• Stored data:
•••••

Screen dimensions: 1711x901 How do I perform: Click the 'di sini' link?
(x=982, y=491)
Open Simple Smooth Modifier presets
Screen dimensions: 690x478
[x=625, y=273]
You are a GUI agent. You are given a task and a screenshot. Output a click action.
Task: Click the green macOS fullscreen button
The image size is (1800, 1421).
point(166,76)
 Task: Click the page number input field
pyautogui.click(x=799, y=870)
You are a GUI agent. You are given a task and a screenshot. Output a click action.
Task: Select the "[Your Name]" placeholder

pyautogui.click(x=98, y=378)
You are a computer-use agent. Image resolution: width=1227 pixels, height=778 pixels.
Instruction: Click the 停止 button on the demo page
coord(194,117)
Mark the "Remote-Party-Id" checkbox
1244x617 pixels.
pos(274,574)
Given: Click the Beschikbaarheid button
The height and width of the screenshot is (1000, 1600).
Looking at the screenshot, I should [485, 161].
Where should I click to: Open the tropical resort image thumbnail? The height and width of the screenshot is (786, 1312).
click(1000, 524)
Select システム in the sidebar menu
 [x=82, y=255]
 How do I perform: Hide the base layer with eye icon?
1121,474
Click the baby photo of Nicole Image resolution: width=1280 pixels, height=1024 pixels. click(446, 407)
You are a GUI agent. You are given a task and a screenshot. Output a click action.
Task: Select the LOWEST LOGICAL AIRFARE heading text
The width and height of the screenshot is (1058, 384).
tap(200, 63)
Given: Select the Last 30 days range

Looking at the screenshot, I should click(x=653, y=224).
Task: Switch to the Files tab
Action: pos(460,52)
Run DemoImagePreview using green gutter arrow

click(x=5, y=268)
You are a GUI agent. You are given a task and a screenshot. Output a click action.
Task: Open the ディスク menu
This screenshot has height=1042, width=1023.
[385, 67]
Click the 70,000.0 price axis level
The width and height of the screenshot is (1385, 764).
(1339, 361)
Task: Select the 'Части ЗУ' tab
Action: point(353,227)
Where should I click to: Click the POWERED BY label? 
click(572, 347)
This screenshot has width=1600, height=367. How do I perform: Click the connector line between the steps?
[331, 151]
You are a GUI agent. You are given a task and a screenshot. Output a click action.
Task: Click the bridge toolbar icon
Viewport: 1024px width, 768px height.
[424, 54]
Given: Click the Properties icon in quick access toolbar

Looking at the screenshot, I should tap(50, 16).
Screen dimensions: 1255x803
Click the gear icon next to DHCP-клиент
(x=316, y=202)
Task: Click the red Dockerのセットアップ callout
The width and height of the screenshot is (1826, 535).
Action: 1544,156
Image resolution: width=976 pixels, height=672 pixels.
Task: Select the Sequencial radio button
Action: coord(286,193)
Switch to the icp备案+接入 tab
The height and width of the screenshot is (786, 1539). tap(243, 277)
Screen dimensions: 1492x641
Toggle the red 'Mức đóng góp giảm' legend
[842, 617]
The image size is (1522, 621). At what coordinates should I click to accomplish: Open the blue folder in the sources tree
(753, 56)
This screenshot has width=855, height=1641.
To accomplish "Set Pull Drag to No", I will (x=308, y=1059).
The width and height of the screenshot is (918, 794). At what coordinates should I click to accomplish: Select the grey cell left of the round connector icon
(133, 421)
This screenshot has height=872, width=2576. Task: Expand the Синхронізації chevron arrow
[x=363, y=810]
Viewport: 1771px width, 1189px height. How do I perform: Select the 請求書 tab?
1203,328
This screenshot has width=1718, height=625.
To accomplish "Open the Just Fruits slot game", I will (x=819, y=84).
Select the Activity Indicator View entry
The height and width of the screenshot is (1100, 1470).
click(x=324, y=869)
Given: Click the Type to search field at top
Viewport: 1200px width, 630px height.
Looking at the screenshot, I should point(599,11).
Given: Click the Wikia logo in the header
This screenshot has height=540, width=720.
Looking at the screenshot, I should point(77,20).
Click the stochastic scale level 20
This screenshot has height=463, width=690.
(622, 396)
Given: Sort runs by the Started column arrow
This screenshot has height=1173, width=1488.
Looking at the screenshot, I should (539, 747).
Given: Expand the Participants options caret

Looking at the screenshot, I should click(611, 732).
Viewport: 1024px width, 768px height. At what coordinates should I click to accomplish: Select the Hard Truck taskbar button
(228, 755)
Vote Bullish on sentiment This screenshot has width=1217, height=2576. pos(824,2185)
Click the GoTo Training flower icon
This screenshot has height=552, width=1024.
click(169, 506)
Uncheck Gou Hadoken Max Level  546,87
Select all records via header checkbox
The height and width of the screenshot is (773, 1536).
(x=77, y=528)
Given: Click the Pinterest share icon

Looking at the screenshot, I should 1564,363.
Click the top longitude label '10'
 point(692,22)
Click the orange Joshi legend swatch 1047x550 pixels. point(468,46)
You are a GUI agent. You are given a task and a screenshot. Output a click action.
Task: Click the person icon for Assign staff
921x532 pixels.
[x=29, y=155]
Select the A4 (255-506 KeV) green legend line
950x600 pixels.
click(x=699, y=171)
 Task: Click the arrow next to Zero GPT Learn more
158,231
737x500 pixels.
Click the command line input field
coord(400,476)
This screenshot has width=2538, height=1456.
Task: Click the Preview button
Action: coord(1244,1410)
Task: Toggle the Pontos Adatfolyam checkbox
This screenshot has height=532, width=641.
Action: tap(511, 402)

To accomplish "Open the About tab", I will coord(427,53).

•••••

Using the records above, output exactly the lines from the first through the line that contains "You are a computer-use", with both of those included.

• Output for this exercise:
Screen dimensions: 1711x901 How do I perform: Click the 'di sini' link?
(x=982, y=491)
Open Simple Smooth Modifier presets
Screen dimensions: 690x478
[x=625, y=273]
You are a GUI agent. You are given a task and a screenshot. Output a click action.
Task: Click the green macOS fullscreen button
The image size is (1800, 1421).
point(166,76)
 Task: Click the page number input field
pyautogui.click(x=799, y=870)
You are a GUI agent. You are given a task and a screenshot. Output a click action.
Task: Select the "[Your Name]" placeholder

pyautogui.click(x=98, y=378)
You are a computer-use agent. Image resolution: width=1227 pixels, height=778 pixels.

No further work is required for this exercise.